SAN FRANCISCO - After booming in the middle part of the decade, busting in late 2007 into 2008 and being flat and out of favor until early this year, uranium is now the "Next Big Thing," attendees at the San Francisco Hard Assets Investment Conference 2010 have been told.
Michael S. "Mickey" Fulp,who runs the MercenaryGeologist.com and works as a consulting economic geologist, used the phrase as title for his presentations to the conference and several other speakers also pointed to changing fortunes for the metal in meeting rising global energy demand.
Fulp described uranium as "the canary in the coal mine" for the world economy when the previous boom collapsed but said trends for the metal have now changed. "This, I think, is a sector that is going to boom over the next two years," he said.
Nuclear energy, he noted, now accounts for 13% of electricity with 439 working nuclear power plants around the world, including 104 in the United States. But another 57 nuclear plants are now under construction with an additional 200 being planned. This will increase the demand for yellowcake and 4% growth in that demand is projected year over year.

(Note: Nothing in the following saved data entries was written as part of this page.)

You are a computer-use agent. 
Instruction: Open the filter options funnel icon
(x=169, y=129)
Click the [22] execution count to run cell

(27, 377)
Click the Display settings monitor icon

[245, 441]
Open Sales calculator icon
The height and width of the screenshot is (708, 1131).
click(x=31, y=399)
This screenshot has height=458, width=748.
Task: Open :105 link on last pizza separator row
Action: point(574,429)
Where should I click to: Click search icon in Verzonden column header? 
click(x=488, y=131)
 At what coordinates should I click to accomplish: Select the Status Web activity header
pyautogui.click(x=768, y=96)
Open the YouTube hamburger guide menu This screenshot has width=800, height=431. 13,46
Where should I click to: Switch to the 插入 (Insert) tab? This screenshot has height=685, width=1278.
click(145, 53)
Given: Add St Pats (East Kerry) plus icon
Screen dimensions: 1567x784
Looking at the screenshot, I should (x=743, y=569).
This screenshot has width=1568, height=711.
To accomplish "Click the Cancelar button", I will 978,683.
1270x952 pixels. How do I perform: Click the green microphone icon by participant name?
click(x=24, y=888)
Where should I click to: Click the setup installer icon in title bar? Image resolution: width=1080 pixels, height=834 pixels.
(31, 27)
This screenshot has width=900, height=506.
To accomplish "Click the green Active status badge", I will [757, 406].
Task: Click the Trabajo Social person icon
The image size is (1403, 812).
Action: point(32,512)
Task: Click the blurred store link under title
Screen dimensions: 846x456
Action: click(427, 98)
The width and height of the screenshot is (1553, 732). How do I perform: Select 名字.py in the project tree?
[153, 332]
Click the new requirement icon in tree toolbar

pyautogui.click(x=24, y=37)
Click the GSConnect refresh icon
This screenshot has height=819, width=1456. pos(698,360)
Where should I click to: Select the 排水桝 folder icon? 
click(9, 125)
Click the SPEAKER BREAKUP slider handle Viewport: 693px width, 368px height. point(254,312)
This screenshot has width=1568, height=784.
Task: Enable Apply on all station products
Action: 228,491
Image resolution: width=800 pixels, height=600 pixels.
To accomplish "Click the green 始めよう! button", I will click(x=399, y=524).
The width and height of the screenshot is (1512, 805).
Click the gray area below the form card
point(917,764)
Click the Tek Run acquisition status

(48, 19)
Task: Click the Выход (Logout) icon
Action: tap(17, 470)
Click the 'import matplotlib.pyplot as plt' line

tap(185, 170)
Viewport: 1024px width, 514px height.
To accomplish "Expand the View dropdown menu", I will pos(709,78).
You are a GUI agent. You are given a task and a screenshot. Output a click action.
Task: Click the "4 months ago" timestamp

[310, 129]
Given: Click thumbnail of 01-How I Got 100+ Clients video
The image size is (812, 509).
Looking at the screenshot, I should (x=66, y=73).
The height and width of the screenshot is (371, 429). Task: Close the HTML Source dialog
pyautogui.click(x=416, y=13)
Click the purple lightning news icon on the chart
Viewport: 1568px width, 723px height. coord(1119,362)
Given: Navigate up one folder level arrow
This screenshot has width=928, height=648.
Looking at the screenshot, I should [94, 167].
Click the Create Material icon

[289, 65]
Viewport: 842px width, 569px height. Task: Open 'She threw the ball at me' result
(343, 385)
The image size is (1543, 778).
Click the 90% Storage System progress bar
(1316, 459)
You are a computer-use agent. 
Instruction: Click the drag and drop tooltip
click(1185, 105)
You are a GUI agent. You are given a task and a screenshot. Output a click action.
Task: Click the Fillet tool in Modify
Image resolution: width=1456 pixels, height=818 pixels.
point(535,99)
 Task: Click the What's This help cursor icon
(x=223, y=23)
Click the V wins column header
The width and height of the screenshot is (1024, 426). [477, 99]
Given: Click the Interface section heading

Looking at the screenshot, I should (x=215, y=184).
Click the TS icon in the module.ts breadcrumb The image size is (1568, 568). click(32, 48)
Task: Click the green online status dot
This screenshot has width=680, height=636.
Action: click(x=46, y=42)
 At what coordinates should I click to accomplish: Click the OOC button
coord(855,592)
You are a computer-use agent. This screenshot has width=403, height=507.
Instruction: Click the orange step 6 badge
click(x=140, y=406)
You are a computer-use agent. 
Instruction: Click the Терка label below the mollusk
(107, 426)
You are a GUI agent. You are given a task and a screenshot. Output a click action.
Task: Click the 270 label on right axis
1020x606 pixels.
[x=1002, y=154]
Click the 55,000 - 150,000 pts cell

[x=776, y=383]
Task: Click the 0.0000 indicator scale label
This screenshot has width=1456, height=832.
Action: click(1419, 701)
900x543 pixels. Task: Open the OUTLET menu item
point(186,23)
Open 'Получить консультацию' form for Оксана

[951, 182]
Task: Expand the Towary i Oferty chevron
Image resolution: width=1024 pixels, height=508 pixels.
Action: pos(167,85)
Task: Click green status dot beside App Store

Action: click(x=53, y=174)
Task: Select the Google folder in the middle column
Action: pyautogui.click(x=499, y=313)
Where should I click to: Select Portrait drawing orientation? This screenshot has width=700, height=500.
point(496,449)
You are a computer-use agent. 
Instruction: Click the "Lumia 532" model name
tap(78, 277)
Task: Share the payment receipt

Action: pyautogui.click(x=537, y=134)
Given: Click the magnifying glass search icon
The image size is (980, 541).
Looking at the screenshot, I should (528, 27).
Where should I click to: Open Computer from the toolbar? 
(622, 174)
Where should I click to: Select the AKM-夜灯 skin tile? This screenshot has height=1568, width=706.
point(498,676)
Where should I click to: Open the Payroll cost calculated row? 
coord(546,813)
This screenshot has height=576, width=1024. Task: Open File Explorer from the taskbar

But while the United States has demand for 52 million pounds of supply, it currently produces only 4 million pounds and ranks eighth in supply volumes behind such countries as Kazakhstan, Russia and Niger. Four of the five largest producing nations are unstable or "not exactly friendly" to the US, Fulp said.
Fulp said he was following uranium developers and advanced explorers with projects in New Mexico, Wyoming and Finland and also forecast that additional future US production would come from projects in South Texas, Utah and Colorado.